BEGIN Passage for review

ITF trained 300,000 Nigerians in 2018 – DG


The Director-General of the Industrial Training Fund (ITF), Sir Joseph Ari, has disclosed that in its efforts at curbing spiralling unemployment in the country, the parastatal trained not less than 300,000 Nigerians in 2018 under its various programmes.

Sir Ari, who made the remarks through the Calabar Area Manager of ITF, Mrs Ifeyinwa Anozie, during an interaction session with the media Wednesday said ITF’s mandate included providing, promoting and encouraging acquisition of skills in industry and commerce with a view to generating a pool of indigenous trained manpower sufficient to meet the need of private and public sectors of Nigeria’s economy.

“In order to stem the spiralling unemployment, drive President Muhammadu Buhari’s job creation efforts, and address the specific gaps revealed by the Skills Gap Survey, the ITF came up with a list of implementable programmes for year 2018.

END Passage for review

Problem A
From the ITF article, transcribe the part that opens with the words containing "The Director-General of" and closes with "its various programmes.".
Problem B
Condense the paragraph of the ITF article beginning "Sir Ari, who made the remarks" into a short bulleted list that keeps its main facts.
Problem C
Render this sentence from the ITF article in Spanish: "The Director-General of the Industrial Training Fund (ITF), Sir Joseph Ari, has disclosed that in its efforts at curbing spiralling unemployment in the country, the parastatal trained not less than 300,000 Nigerians in 2018 under its various programmes."

BEGIN Supplied data

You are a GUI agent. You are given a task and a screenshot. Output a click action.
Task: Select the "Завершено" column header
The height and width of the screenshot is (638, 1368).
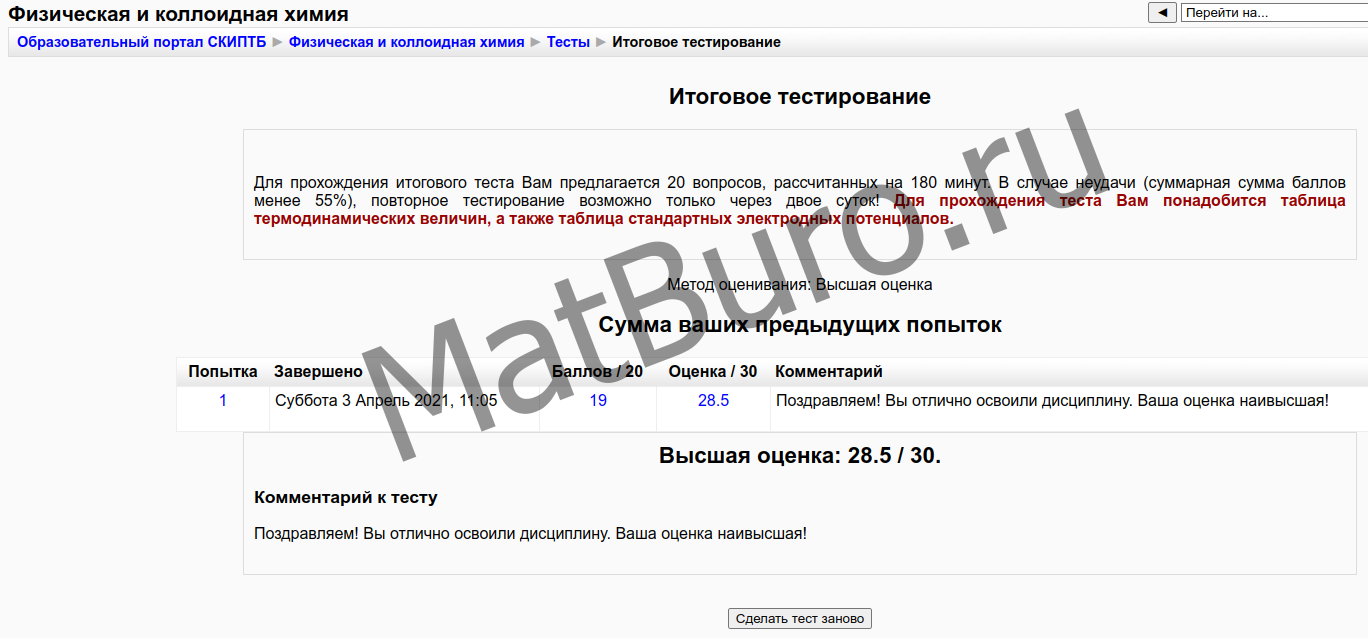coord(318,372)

END Supplied data

Written solution A
The Director-General of the Industrial Training Fund (ITF), Sir Joseph Ari, has disclosed that in its efforts at curbing spiralling unemployment in the country, the parastatal trained not less than 300,000 Nigerians in 2018 under its various programmes.

Written solution B
- Sir Ari spoke through Mrs Ifeyinwa Anozie, the ITF's Calabar Area Manager, at a media interaction session on Wednesday.
- He said the ITF's mandate includes providing, promoting and encouraging the acquisition of skills in industry and commerce.
- The aim is to build a pool of indigenous trained manpower sufficient to meet the needs of the private and public sectors of Nigeria's economy.

Written solution C
El Director General del Fondo de Capacitación Industrial (ITF), Sir Joseph Ari, ha revelado que, en sus esfuerzos por frenar el creciente desempleo en el país, el organismo paraestatal capacitó a no menos de 300.000 nigerianos en 2018 en el marco de sus diversos programas.